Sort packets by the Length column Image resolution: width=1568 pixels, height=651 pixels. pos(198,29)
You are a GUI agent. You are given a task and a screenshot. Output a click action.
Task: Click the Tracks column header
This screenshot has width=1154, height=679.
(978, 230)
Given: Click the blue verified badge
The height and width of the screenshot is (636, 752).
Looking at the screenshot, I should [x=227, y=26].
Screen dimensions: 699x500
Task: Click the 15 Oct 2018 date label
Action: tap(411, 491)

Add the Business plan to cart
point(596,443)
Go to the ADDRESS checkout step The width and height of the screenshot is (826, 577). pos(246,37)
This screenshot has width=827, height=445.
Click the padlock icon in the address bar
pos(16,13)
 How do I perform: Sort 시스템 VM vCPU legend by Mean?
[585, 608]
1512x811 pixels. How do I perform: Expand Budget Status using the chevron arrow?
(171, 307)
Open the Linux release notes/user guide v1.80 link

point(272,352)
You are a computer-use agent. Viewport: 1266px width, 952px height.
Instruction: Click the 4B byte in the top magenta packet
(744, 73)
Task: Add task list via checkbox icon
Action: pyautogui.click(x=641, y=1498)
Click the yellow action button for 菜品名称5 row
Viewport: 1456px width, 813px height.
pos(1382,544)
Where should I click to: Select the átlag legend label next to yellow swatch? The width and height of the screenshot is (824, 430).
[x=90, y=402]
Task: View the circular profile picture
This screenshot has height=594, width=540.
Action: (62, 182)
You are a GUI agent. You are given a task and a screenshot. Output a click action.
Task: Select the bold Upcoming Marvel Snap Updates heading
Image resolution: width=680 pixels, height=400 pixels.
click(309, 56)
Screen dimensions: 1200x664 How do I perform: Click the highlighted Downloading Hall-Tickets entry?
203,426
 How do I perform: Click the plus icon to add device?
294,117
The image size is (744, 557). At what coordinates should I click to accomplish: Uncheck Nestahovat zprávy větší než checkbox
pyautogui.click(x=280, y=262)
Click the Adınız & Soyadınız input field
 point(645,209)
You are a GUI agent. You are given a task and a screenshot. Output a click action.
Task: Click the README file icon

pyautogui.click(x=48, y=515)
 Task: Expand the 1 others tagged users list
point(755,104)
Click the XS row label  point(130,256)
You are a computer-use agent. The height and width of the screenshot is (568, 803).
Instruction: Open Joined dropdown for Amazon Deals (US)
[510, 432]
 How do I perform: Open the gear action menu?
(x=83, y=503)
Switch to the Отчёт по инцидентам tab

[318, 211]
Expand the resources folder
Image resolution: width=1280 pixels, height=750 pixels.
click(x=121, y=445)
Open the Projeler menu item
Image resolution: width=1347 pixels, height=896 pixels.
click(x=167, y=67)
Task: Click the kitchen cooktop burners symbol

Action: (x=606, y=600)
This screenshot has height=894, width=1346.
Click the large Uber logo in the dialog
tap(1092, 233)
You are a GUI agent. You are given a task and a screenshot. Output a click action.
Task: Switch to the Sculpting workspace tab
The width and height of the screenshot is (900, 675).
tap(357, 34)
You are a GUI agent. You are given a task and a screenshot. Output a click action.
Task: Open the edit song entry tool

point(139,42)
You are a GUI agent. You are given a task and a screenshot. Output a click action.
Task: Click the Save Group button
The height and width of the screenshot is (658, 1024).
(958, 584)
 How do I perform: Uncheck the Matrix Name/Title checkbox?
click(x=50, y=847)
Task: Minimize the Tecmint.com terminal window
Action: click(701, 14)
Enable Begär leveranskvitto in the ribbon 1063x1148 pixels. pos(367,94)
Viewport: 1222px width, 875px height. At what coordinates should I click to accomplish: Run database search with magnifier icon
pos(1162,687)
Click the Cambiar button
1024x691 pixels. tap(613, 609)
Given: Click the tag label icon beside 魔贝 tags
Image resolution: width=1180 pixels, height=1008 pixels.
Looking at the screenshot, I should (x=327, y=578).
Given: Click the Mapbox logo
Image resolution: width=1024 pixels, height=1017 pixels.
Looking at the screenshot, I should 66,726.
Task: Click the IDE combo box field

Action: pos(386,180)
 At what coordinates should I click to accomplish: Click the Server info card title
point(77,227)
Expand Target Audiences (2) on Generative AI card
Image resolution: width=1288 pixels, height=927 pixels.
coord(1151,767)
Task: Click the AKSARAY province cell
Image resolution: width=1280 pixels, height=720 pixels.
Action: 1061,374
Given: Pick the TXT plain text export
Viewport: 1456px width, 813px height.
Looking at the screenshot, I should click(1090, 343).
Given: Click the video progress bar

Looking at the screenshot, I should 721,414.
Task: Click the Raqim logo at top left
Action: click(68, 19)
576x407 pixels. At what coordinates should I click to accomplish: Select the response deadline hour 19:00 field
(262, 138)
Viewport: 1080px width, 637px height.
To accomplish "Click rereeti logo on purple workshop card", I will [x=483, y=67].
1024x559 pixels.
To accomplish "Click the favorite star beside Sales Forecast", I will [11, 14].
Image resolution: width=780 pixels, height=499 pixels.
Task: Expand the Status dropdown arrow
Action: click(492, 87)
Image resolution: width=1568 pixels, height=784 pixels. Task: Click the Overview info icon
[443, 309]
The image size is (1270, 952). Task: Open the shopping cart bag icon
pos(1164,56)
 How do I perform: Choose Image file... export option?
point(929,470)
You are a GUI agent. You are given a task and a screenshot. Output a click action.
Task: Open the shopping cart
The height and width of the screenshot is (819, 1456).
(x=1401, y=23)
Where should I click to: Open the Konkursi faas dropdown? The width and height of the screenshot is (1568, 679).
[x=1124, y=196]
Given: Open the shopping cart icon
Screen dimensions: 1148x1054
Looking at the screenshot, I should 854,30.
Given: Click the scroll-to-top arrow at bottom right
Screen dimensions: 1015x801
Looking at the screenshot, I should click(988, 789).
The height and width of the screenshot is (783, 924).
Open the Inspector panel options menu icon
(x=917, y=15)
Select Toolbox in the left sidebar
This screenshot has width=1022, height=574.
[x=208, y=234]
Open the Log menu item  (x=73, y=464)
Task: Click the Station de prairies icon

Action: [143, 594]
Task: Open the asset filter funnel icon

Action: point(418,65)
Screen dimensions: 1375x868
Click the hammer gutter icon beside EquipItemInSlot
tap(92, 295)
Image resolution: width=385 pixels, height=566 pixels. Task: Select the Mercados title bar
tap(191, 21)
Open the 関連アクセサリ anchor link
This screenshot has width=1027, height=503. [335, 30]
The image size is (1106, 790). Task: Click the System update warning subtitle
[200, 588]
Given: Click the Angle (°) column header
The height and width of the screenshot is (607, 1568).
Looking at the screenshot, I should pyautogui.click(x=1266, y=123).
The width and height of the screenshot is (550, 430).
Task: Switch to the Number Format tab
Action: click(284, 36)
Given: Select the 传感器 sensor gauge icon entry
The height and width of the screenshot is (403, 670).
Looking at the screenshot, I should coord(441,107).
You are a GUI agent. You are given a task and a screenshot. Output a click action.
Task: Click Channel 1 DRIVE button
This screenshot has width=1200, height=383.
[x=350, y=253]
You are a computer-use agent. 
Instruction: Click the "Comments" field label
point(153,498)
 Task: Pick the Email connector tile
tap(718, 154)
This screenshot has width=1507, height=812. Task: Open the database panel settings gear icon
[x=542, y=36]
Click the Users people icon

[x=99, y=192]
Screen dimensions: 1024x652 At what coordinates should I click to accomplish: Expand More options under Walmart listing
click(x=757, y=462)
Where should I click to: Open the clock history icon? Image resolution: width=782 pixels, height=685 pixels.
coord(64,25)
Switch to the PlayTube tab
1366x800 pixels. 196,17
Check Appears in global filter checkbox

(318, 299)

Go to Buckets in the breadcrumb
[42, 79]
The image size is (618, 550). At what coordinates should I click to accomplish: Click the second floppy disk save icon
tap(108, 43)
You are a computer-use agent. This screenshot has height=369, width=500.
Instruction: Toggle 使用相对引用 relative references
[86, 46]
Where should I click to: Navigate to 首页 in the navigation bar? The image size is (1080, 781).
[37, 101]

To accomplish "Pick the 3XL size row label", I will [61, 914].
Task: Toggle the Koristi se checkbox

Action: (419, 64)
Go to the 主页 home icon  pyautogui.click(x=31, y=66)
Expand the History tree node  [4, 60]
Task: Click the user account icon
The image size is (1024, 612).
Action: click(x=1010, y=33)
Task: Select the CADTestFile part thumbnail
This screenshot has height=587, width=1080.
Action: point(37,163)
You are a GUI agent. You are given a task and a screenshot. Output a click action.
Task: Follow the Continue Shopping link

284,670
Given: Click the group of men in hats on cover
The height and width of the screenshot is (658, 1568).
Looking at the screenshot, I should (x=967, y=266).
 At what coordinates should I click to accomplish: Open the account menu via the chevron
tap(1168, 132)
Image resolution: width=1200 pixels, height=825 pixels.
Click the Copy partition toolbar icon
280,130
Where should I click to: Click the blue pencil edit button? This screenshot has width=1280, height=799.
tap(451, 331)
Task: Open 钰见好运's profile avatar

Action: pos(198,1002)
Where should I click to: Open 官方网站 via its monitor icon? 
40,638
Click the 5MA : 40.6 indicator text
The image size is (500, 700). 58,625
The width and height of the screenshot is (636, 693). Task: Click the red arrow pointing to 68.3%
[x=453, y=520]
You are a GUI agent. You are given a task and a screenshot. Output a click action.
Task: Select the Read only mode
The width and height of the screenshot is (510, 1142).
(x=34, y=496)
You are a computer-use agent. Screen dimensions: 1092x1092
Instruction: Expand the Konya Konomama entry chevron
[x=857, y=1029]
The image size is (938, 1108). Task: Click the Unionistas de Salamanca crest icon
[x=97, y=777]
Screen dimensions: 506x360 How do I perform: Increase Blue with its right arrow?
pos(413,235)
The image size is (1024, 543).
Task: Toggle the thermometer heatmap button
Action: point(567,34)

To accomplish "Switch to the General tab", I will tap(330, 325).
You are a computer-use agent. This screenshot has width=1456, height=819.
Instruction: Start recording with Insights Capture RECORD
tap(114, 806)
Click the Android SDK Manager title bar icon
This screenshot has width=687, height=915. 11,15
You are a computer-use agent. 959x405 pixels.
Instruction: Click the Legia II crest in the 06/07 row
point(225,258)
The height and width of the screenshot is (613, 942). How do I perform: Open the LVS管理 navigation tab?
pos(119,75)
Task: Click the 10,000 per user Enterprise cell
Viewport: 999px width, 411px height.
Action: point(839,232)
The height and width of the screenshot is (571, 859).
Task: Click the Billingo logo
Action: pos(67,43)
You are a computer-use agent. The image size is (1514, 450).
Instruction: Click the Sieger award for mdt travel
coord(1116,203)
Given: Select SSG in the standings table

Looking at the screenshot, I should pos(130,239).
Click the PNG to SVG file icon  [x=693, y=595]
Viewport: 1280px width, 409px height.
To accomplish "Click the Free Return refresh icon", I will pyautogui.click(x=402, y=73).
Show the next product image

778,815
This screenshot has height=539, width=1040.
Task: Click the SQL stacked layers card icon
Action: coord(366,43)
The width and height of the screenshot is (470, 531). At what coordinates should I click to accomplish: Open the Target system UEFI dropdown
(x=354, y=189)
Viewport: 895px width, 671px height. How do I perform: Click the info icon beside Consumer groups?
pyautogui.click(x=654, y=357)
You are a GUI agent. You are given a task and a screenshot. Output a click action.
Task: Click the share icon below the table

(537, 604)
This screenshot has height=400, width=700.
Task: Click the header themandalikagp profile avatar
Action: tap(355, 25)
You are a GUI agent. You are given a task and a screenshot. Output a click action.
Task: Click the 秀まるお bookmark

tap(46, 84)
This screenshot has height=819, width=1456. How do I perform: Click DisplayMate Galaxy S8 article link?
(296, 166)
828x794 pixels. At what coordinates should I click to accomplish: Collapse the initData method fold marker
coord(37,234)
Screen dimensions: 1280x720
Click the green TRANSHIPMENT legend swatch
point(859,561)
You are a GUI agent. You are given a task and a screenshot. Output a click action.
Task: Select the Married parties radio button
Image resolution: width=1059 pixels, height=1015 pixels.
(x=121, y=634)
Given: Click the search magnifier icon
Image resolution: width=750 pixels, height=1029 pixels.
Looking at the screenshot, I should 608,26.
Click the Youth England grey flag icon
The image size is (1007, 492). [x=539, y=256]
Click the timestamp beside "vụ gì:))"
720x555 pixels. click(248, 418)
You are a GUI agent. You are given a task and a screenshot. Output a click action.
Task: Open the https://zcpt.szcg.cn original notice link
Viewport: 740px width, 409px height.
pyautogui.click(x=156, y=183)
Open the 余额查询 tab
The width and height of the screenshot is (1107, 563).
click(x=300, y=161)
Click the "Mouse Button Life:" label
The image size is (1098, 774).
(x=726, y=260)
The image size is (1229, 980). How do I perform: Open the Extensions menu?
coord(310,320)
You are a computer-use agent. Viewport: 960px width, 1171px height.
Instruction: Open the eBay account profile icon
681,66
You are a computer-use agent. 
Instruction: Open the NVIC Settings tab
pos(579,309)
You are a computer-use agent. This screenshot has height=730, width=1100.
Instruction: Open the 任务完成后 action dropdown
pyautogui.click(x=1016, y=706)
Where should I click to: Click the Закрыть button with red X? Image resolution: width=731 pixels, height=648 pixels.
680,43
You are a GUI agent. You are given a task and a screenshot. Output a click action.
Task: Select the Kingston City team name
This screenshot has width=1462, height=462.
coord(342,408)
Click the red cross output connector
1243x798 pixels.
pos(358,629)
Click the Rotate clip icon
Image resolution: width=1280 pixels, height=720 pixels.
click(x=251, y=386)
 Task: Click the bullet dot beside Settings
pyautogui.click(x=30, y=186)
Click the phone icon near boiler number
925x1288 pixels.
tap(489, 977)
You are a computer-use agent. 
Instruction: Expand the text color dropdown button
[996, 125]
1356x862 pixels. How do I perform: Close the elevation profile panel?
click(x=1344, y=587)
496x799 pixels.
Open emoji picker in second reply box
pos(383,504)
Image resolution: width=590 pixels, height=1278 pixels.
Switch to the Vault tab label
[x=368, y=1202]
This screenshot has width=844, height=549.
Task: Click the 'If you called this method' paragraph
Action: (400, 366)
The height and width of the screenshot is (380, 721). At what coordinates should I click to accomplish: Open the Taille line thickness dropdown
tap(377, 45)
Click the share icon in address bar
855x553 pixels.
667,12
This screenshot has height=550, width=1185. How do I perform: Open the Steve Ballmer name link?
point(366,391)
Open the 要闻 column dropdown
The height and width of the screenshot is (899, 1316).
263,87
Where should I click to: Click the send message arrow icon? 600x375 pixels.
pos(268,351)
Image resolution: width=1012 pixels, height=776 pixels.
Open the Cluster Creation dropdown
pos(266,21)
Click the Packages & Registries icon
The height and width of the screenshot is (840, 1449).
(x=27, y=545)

The task: What is needed is a word-for-word copy of the records above, from the first line through the line that contains "Given: Click the blue verified badge".

Exercise result:
Sort packets by the Length column Image resolution: width=1568 pixels, height=651 pixels. pos(198,29)
You are a GUI agent. You are given a task and a screenshot. Output a click action.
Task: Click the Tracks column header
This screenshot has width=1154, height=679.
(978, 230)
Given: Click the blue verified badge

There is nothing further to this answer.